La brahmane a pu s'épanouir en Martinique grâce à une particularité : au niveau du cou, sa peau forme un « fanon », « chargé en glandes sudoripares » qui lui permet de supporter facilement la chaleur, explique l'agriculteur, vice-président de l'Union des éleveurs bovins brahman de Martinique (UEBB) et président de la Coopérative des éleveurs martiniquais (CODEM).

Le cheptel total de la Martinique, estimé à 15 000 animaux, est très majoritairement constitué de brahmanes.

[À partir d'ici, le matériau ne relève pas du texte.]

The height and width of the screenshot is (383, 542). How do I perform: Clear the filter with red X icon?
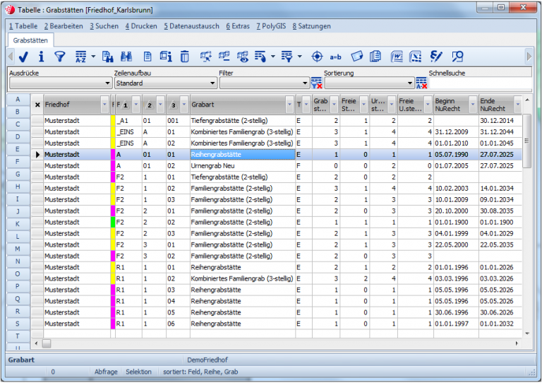317,83
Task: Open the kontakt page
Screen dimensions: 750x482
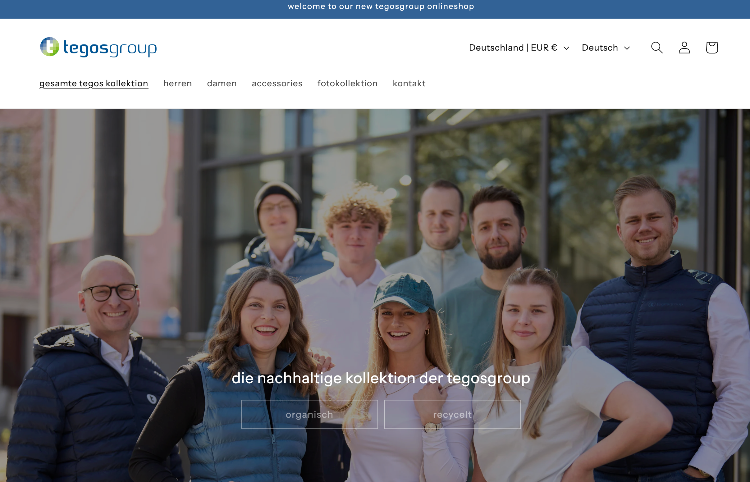Action: click(x=409, y=83)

Avec cette race d'une grande frugalité, les éleveurs martiniquais parviennent à produire « de la viande avec très peu d'intrants » : juste « de l'herbe et de l'eau », poursuit M. Prosper. La filière produit 400 tonnes par an, soit 12 % de la consommation locale.

Les animaux destinés à la boucherie sont généralement issus du croisement entre « une mère brahmane et un taureau européen », précise Sandrine Hayot, gérante d'une exploitation de 80 vaches brahmanes dans la commune du François (est) et présidente de l'UEBB.

Ces croisements permettent d'améliorer les qualités bouchères de la viande, « mais avec une rusticité qui permet de ne pas avoir des coûts d'élevage trop élevés », poursuit-elle.

Fort d'une quinzaine de membres, l'UEBB veille principalement « à ce que la diversité génétique des troupeaux reste importante ». Car depuis 1992, l'Union européenne n'autorise plus l'importation d'animaux vivants : une contrainte de taille, les élevages de Martinique et de Guyane concentrant 98 % du cheptel européen de brahmanes.

Cependant, les éleveurs martiniquais sont optimistes. « Y compris en métropole, l'évolution climatique fait que les éleveurs se tournent vers des races plus rustiques », constate Sandrine Hayot, qui espère que la présence de Biguine au Salon de l'agriculture « va déclencher l'intérêt de beaucoup d'éleveurs ».